= Asmara Songsang =

Asmara Songsang (Abnormal Desire or Deviant Love) is a 2013 Malaysian play written by Adam Rahman. The play, which is anti-LGBT, received support from the Malaysian government and had Malaysian actors and actresses in its cast.

Rahman argued that homosexuality would spread across Malaysia if it was not countered. He was 73 at the time he wrote the play.

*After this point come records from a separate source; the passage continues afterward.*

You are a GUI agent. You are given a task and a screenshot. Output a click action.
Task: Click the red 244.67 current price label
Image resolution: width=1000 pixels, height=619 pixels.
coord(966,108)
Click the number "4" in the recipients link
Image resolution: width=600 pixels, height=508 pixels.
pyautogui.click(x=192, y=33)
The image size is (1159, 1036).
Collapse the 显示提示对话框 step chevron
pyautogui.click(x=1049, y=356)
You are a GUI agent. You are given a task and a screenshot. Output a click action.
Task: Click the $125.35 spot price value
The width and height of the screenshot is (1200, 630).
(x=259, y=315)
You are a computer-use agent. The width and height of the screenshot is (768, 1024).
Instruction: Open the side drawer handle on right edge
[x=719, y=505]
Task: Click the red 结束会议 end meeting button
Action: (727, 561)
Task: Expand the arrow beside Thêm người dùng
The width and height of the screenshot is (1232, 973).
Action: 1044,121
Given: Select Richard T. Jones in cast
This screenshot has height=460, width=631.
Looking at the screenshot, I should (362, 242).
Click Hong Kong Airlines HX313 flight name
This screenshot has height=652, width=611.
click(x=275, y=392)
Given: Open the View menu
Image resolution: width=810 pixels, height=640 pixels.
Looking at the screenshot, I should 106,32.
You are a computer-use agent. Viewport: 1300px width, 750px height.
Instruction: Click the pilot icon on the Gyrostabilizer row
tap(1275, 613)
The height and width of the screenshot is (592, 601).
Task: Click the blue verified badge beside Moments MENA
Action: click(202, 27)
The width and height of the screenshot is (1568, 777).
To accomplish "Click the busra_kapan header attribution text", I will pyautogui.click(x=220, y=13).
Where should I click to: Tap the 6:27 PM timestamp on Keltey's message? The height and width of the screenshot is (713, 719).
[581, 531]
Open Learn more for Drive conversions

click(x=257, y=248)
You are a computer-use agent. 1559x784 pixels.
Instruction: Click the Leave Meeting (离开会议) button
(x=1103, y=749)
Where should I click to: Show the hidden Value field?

The play was released prior to national elections, and opposition leader Anwar Ibrahim had been accused of sodomy.

==Plot==
The play's main characters are three friends who are LGBT. They have casual sex, take recreational drugs and hold parties. Their neighbours dislike their behaviour and attempt to get them to follow Islamic practices; the friends who refuse to change their behavior get struck by lightning and die. At the end the cast members sing an anthem for the unity of Malaysia.

==Cast==
The cast of the 2013 production included Abby Rossidi, Jalaluddin Hassan, Kamal Adli, Razak Ahmad, Radhi Khalid, Najwa P. Ramlee, and Julia Ziegler.

==Release==
Asmara Songsang opened in March 2013 at the Istana Budaya, the national theatre in Kuala Lumpur. The play was released on a tour of Malaysian universities, teachers' colleges, and schools.

==Reception==
Human rights groups and some persons who watched the play criticized it, saying that it was divisive. S. Thilaga of Seksualiti Merdeka wrote that "We are extremely concerned that such damaging messages and misrepresentation will increase violence toward the community, [as] the LGBT community is already subject to multiple forms of violence and persecution by the state."

Rahman claimed that the play had an overall positive reception, and said: "If anyone said I tried to create hateful feelings, then I say no, I didn’t do that at all. I always do good things."